Example 6 - Production of biotin from glucose by E. coli cell factory expressing B. obeum T2BioB in fed-batch culture

[0118] E. coli strain BS3604 comprising plasmid pBS1886 encoding B. obeum T2BioB and plasmid pBS1565 encoding pathway genes required to produce desthiobiotin (DTB), from malonyl-CoA is prepared as described above.
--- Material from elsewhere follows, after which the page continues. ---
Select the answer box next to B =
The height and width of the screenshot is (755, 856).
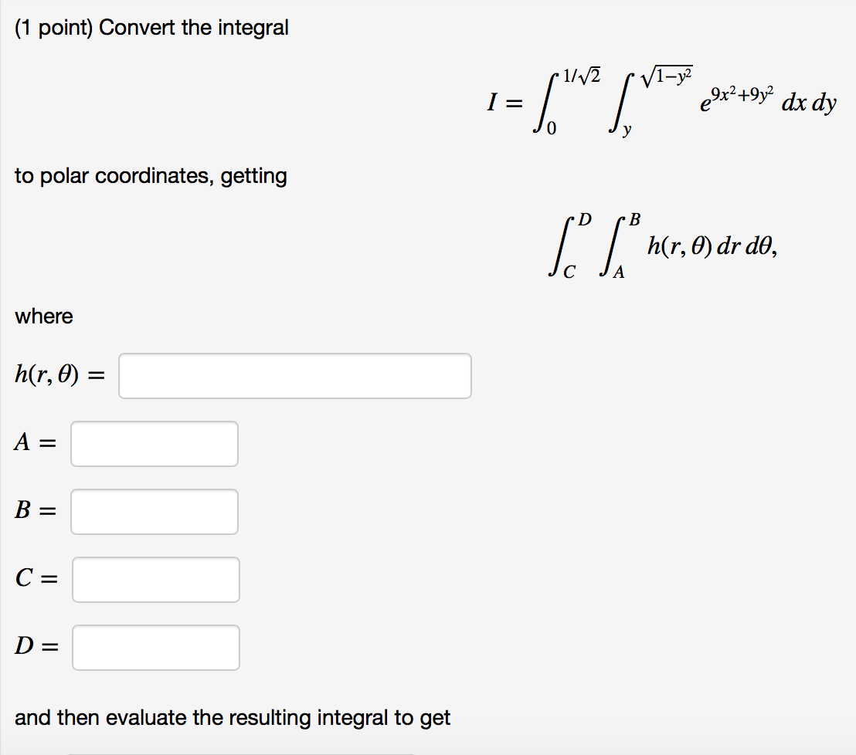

The pathway genes include genes encoding a malonyl-acyl carrier protein methyltransferase (EC2.1.1.197) converting Malonyl-acyl carrier protein to malonyl-acyl carrier protein methyl ester; a pimelyl-acyl carrier protin methyl ester esterase (EC3.1.1.85) converting O-methylpimeloyl-acyl carrier protein to pimeloyl-acyl carrier protein; a 8-amino-7-oxononanoate synthase (EC2.3.1.47) converting Pimeloyl-acyl carrier protein to KAPA; a Adenosylmethionine-8- amino-7-oxononanoate transaminase (EC2.6.1.62) converting KAPA to DAP A; and a desthiobiotin synthase (EC6.3.3.3) converting DAPA to DTB. A single colony of BS3604 from streaking on LB agar plate with ampicillin and kanamycin is inoculated into 50 ml mMOPS medium with ampicillin and kanamycin in a 250 ml shake flask and incubated at 37°C and 250 rpm shake for 16 hours. 200 ml B medium but without any addition of desthiobiotin and supplemented with ampicillin and kanamycin is added to an Applikon 500 ml MiniBio Reactor with temperature set to 37°C, pH controlled to pH=7 by addition of 5 M NH ₄ OH and dissolved oxygen (DO) set-point to DO= 10-15% by controlling sparging of atmospheric air and agitation speed. 10 ml of the BS3604 culture is used to inoculate the B medium without DTB. 2 hours after inoculation, the culture is induced by addition of IPTG to a concentration of 0.119 g/L and starting at 3 hours after inoculation F medium is added to the culture at a feed rate of 0.14 ml/min. The DO control is terminated after 10 hours of cultivation and agitation is fixed to 1000 rpm (targeting spOUR of 4), sparging fixed at 1 VVM. Cultivation is continued for a total of 48 hours. Samples are taken at 6-hour intervals. From these samples optical density (cOD ₆ oo) is measured according to analytical procedure I and supernatants are obtained by spinning biomass down in a microcentrifuge at 17,000 G for 1 minute. Supernatants are screened for d-biotin using bioassay described in analytical procedure II. Using this cultivation setup, d-biotin is produced from glucose - in some instances where high T2BioB expression plasmids are applied more than 40 mg/L of d-biotin.